Ukraine Fends Off Sandworm Battlefield Espionage PloyRussian Military Hackers Planned Mobile Device Malware Campaign
Ukrainian cyber defenders said they had thwarted an attempt by Russian military intelligence to deploy widespread malware programmed to spy on battlefield management apps.
The Security Service of Ukraine, known as the SBU, and military investigators said Russian hackers known as Sandworm operating in the GRU Main Intelligence Directorate had planned a campaign based on at least seven custom-coded Android malware packages.

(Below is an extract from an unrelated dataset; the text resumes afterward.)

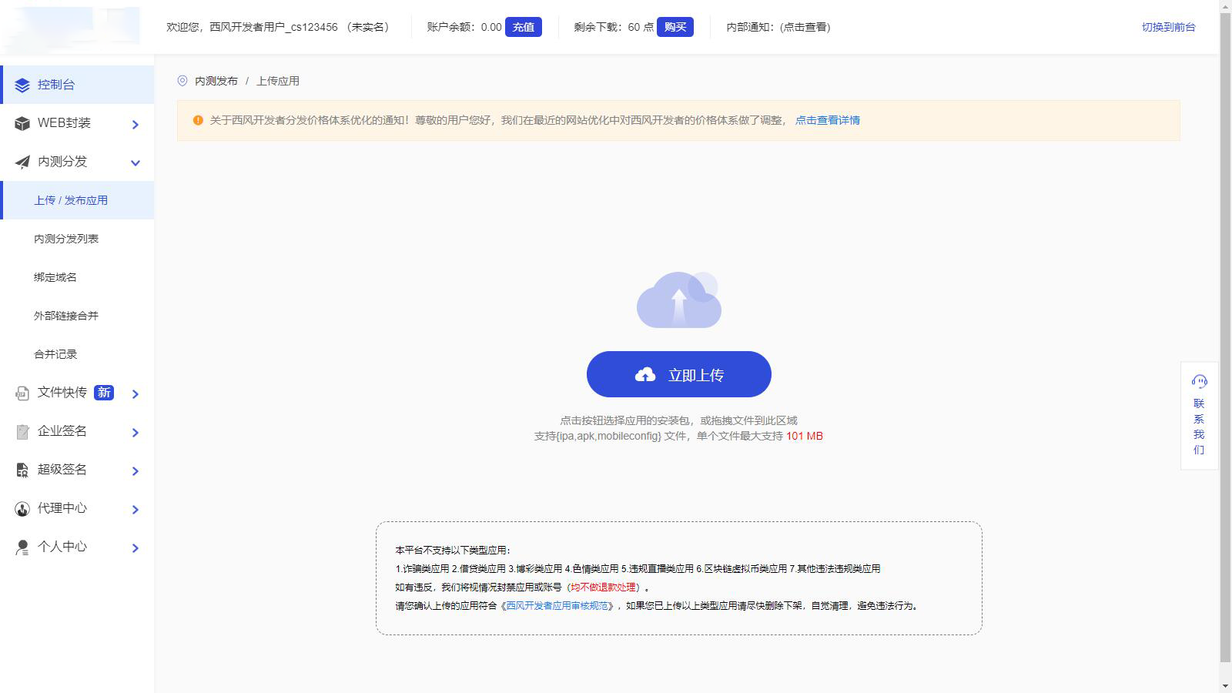Screen dimensions: 1232x693
Task: Click the 企业签名 clipboard icon
Action: coord(22,431)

Ukraine uses a variety of apps to manage the battlefield and improve artillery targeting. In a report published Tuesday, Kyiv authorities said Sandworm had obtained Ukrainian military mobile devices captured on the battlefield.
Russian hackers' preparation for the malware campaign was "long-term and thorough," the SBU said. Among their targets were communications made over the Starlink satellite system, the mega-constellation of 3,500 satellites in low Earth orbit used by Kyiv for military communications, including with drones to identify Russian targets and guide artillery strikes (see: Pentagon to Pay Starlink for Ukraine's Satellite Broadband). Malware Ukraine identifies as STL is designed to collect communications made through Starlink.

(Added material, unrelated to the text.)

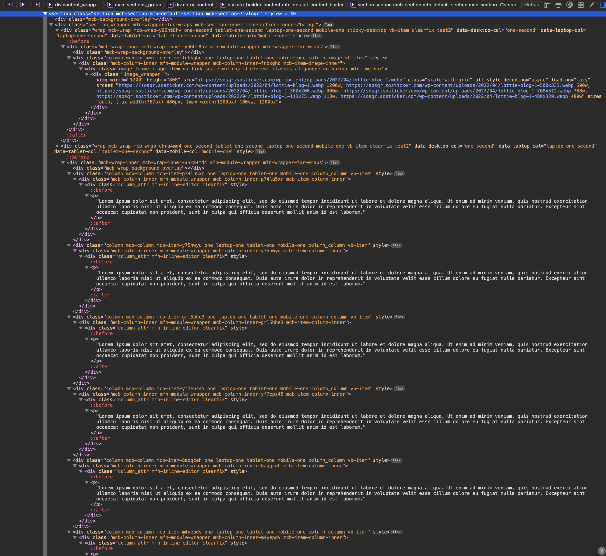606x556 pixels.
Task: Enable print media styles icon
Action: [558, 5]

Sandworm has targeted Ukraine with cyberattacks for more than half a decade including two disruptions of the electricity grid prior to Russia's February 2022 invasion of its European neighbor. Threat intelligence firm Mandiant in 2022 characterized the hacking group as likely posing Kyiv's "greatest threat for destructive and disruptive attacks." Recent attacks linked to Sandworm include a previously unknown wiper detected earlier this year and a malicious script for deleting files (see: WinRAR Weaponized for Attacks on Ukrainian Public Sector).
Sandworm's path to infection of military mobile devices was Android Debug Bridge, a mobile operating system command-line tool intended for developers.

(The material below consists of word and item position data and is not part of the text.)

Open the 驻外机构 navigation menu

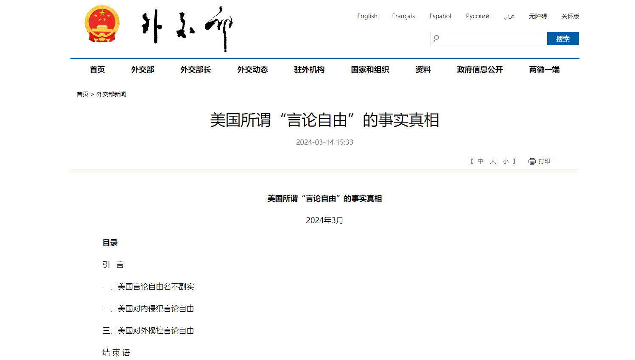tap(310, 70)
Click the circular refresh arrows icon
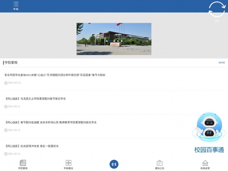228x171 pixels. [x=217, y=10]
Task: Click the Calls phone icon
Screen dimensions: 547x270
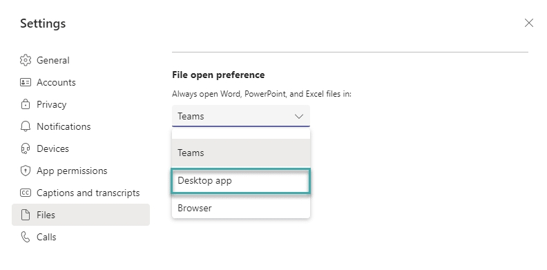Action: (26, 237)

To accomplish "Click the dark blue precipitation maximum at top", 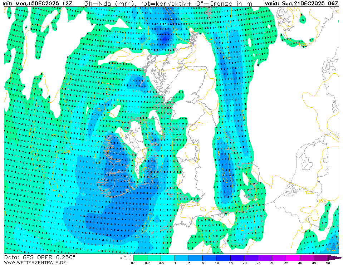I will click(165, 37).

Other malware packages disclosed by the SBU include one dubbed NETD, which ensures persistence even after a device factory reset, and another called DropBear, which gives hackers remote access to infected devices.
Sandworm used obfuscation techniques to avoid detection - including using legitimate filenames and processes for its malware.
"Since the first days of the full-scale war, we have been fending off cyberattacks of Russian intelligence services aiming to break our military command system and more," said Illia Vitiuk, head of the SBU Cyber Security Department.